Por Esther Giménez-Salinas, rectora de la Universitat Ramon Llull, y Silvia Giménez-Salinas, decana del Collegi d’Advocats de Barcelona (EL PERIÓDICO, 08/03/08):
No puede dudarse de que somos sinceros cuando nos horrorizamos ante el sufrimiento de un niño maltratado. Pero tampoco de que somos incoherentes cuando ese mismo niño, al convertirse poco tiempo después en un preadolescente molesto, olvidamos nuestra generosidad y exigimos sanciones más severas.

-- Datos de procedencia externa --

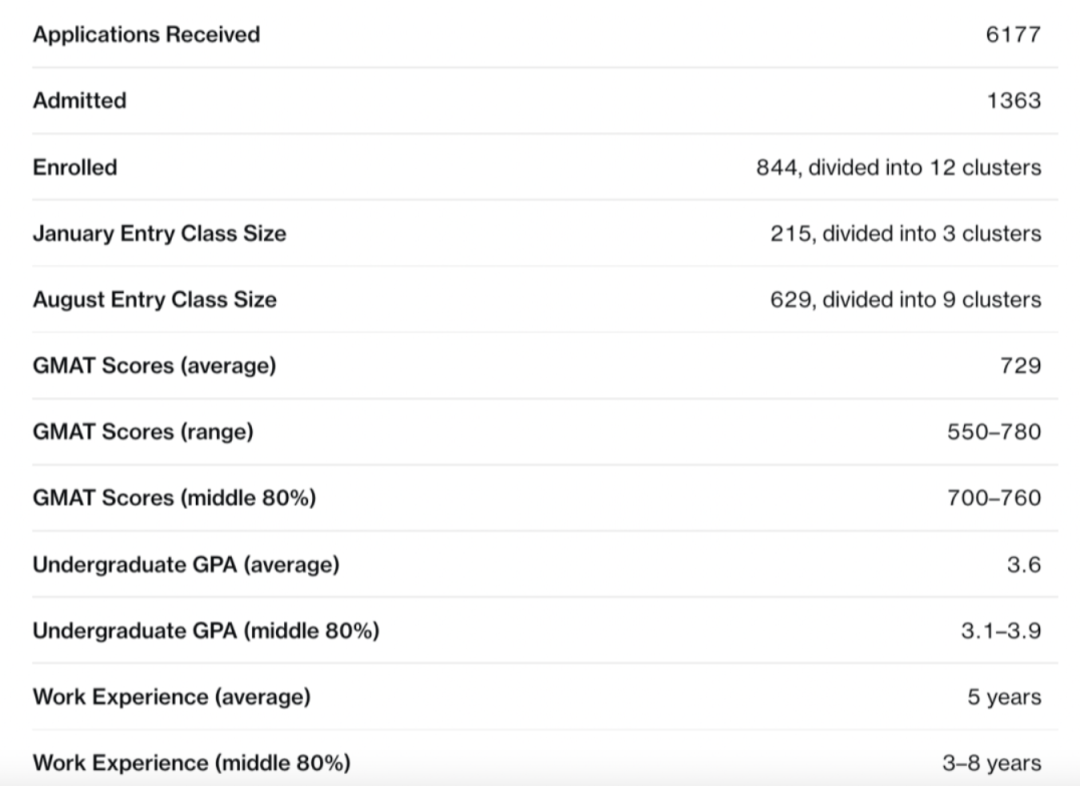Select the 3.1–3.9 GPA range value
1080x786 pixels.
coord(1000,630)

Parece que nos cuesta comprender –no queremos pensar que nos negamos a ello– que la infancia, la adolescencia y la juventud de toda persona forman un continuo en el que los sufrimientos de cada etapa tienen una fuerte repercusión en las etapas subsiguientes.

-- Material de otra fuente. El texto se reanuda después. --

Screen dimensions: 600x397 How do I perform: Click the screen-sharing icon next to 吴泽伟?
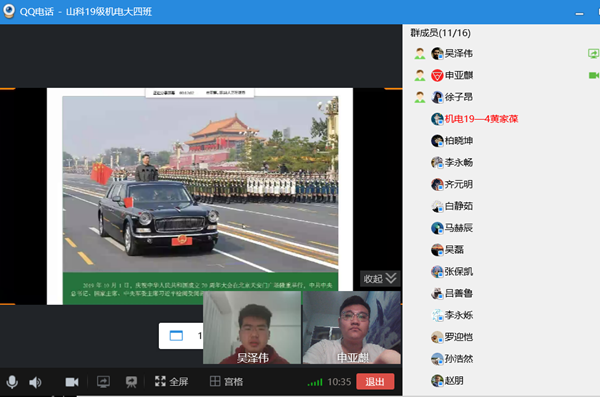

CIERTAMENTE, es fácil exigir leyes que protejan a los niños, nadie desaprovecha la ocasión de hacerlo, pero no lo es tanto abordar el tema de su responsabilidad. Lo cierto es que si la responsabilidad es ya un tema espinoso en el derecho de adultos, cómo no iba a serlo cuando hablamos de los jóvenes. ¿A partir de qué edad puede exigírsele a un menor que sea responsable de sus actos?
Se trata de preguntas muy graves que no deberían ser tratadas con ligereza sino con toda la prudencia y el respeto que merece un tema que colinda con el milenario debate del libre albedrío. Ciertamente, si las mentes más brillantes de la historia del pensamiento no lograron solucionarlo, ¿no parece demasiado arriesgado pensar que lo vamos a solucionar nosotros ahora?

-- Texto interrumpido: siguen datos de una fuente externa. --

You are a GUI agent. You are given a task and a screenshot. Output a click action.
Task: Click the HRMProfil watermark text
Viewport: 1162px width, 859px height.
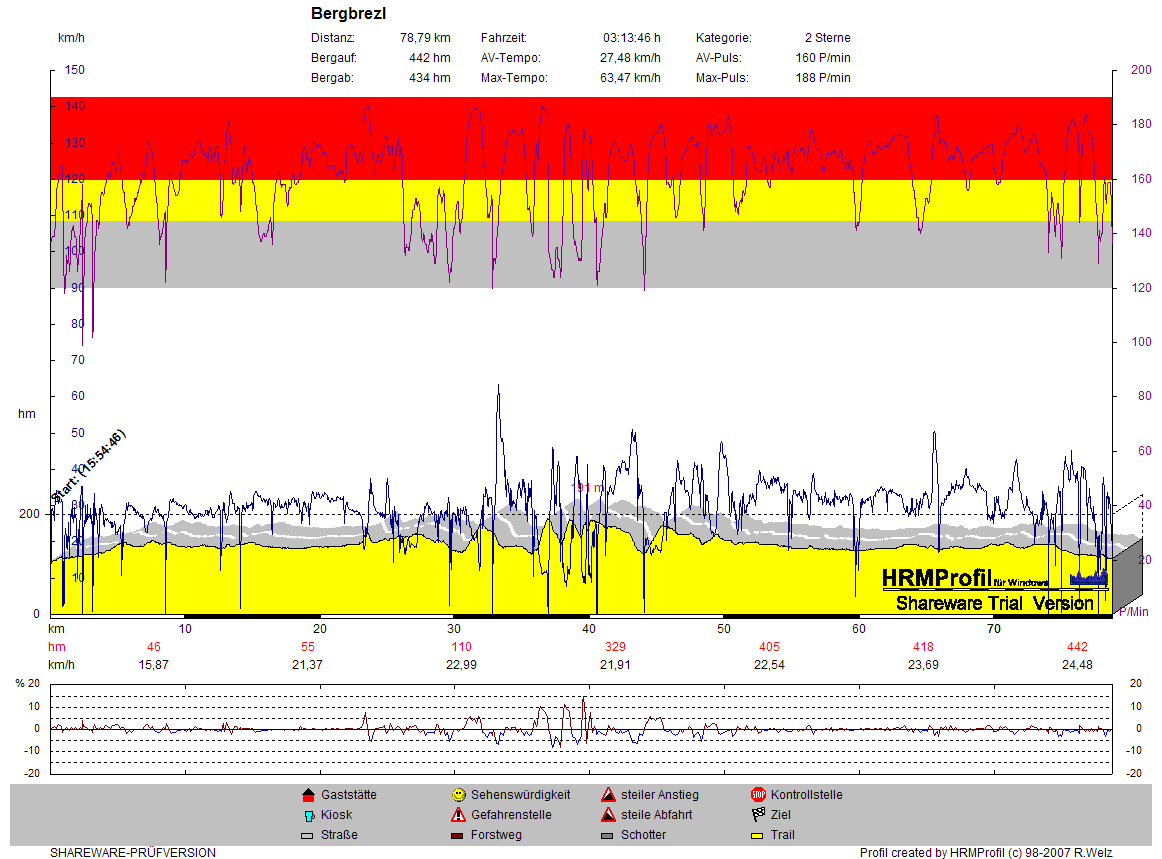(936, 578)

La gran mayoría de los especialistas en el tema coinciden en que es imposible solucionar esta cuestión recurriendo exclusivamente a criterios científicos, de ahí que se haya adoptado como solución de mínimos el establecimiento de una edad biológica parcialmente convencional, los 14 años, por debajo de la cual, no se le aplican al menor medidas penales sino tan solo educativas.
Esta creencia en la mayor generosidad y efectividad de los medios educativos sobre los represivos dice mucho y bien sobre nuestra sociedad. Quizás cuando de aquí a unos siglos, los historiadores recuerden la Europa de principios del siglo XXI, una de las pocas cosas que se elogiarán de nuestras sociedades será este tipo de esfuerzos sociales. Y son muchos los países que siguen creyendo en esto. Así, en España, Alemania, Austria o Italia, por citar sólo algunos ejemplos, la edad mínima por debajo de la cual no se le pueden aplicar medidas penales a los menores son los 14 años, y en Dinamarca, Noruega y Finlandia, los 15.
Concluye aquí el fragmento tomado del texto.